À trois ans du coup d’envoi des Jeux olympiques de Los Angeles, Donald Trump vient de s’octroyer un nouveau rôle : superviseur en chef de l’événement.
Los Angeles 2028 : Donald Trump s’auto-désigne comme pilote des Jeux Olympiques

Un décret présidentiel, une task force sous contrôle, une Garde nationale prête à l’emploi, et même une invitation à porter la flamme. Trump ne compte pas regarder les JO 2028 depuis sa télévision à la Maison-Blanche. Il veut tenir le gouvernail.
Un comité présidentiel… présidé par le président Trump
Mardi 5 août 2025, Donald Trump a signé un décret créant un « groupe de travail » à la Maison-Blanche pour coordonner les Jeux olympiques et paralympiques de 2028 à Los Angeles. Officiellement appelé « White House Task Force on the 2028 Summer Olympics », ce comité est placé sous sa direction directe. À ses côtés : le vice-président J.D. Vance, plusieurs ministres, des conseillers stratégiques, le directeur du FBI ou encore le secrétaire à la Défense.
L’objectif ? Centraliser la sécurité, les transports, les procédures d'entrée sur le territoire, l'accréditation et la logistique. Le tout sera hébergé et financé par le Département de la Sécurité intérieure.
D’après une note de la Maison-Blanche, relayée par USA Today le 5 août 2025, cette task force devra aussi « simplifier le traitement des visas et l’accréditation des athlètes, entraîneurs, officiels et médias étrangers ».
Dès son discours de présentation, Donald Trump a posé les bases : « Nous ferons tout pour que ces Jeux soient sûrs, y compris utiliser la Garde nationale et des militaires d’active ». Pas vraiment une surprise. En juin 2025, il avait déjà envoyé la Garde nationale à Los Angeles, sans l’accord du gouverneur démocrate Gavin Newsom, pour gérer des manifestations anti-expulsions.

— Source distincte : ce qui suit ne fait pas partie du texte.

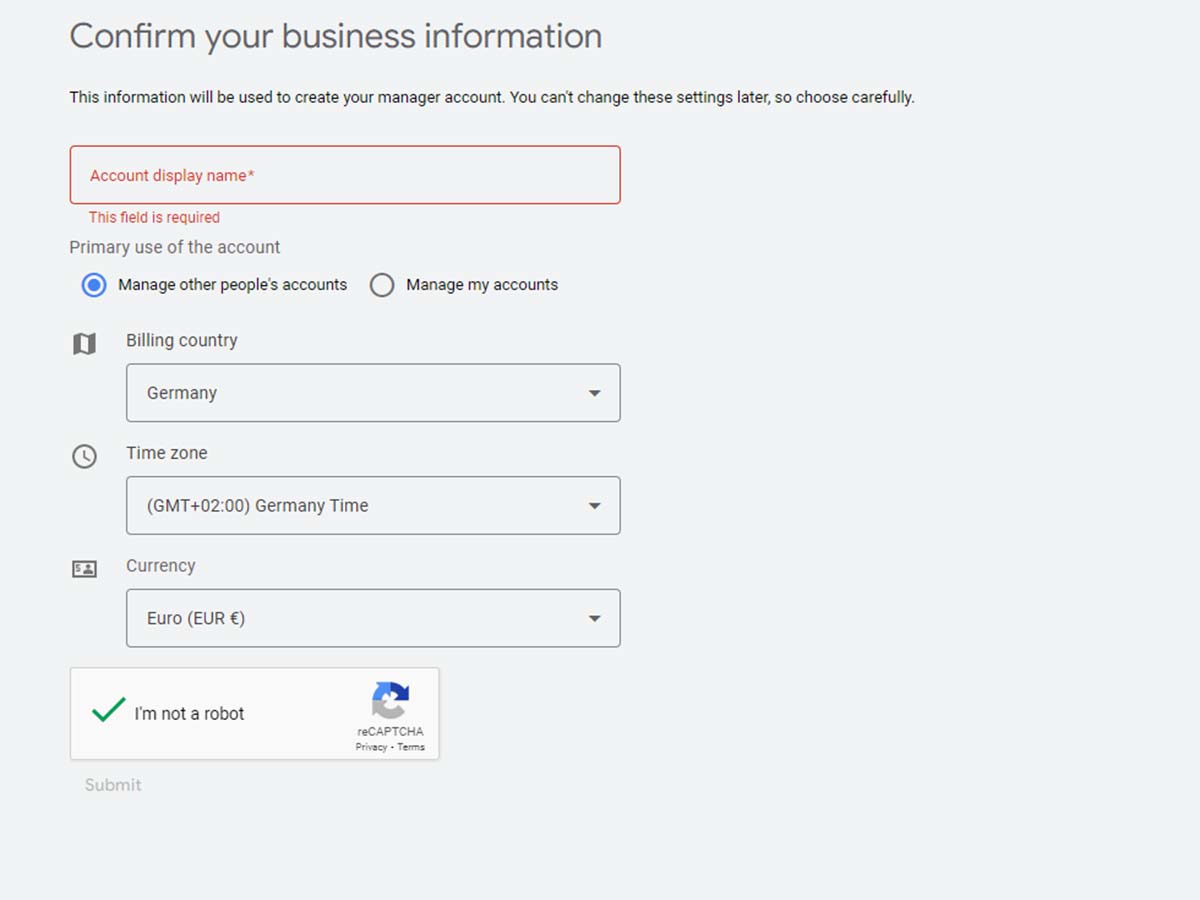Click the Account display name input field

[x=344, y=175]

À cette militarisation, Trump ajoute une ligne politique assumée : faire de la sécurité des JO un levier de puissance fédérale. Et tant pis si cela ravive les tensions avec les autorités locales. « Pas très compétents », a-t-il glissé à propos de Newsom et de la maire de Los Angeles, Karen Bass, en critiquant leur gestion des incendies de janvier 2025.
Un jackpot potentiel : 16,5 milliards d’euros dans les tuyaux
Derrière l’agitation politique, l’enjeu économique est immense. Selon les projections compilées par Sport & Société, les Jeux olympiques de Los Angeles 2028 pourraient générer jusqu’à 18 milliards de dollars d’activité économique, soit environ 16,5 milliards d’euros. Les secteurs du tourisme, de l’hôtellerie, du BTP et des transports sont directement concernés.
Ce chiffre s’accompagne d’une prévision de 90 000 emplois équivalents temps plein, et de 700 millions de dollars (environ 642 millions d’euros) de recettes fiscales pour les territoires hôtes.
Le Congrès a d’ailleurs validé une enveloppe de 1 milliard de dollars (environ 917 millions d’euros) via le « One Big Beautiful Bill Act » voulu par Trump pour couvrir les besoins logistiques et sécuritaires des Jeux.
Trump a profité de l’annonce pour revenir sur un de ses chevaux de bataille : la place des personnes transgenres dans le sport. « Les États-Unis ne laisseront pas des hommes voler les trophées aux femmes pendant les JO 2028 », a-t-il lancé.
À la Maison-Blanche, pas de tension visible. Casey Wasserman, président du comité d’organisation de Los Angeles 2028, est venu remettre à Trump une série de médailles commémoratives des Jeux de 1984. Il a même proposé au président de porter la flamme olympique à travers les 50 États : « Vous êtes plus que bienvenu », a-t-il déclaré.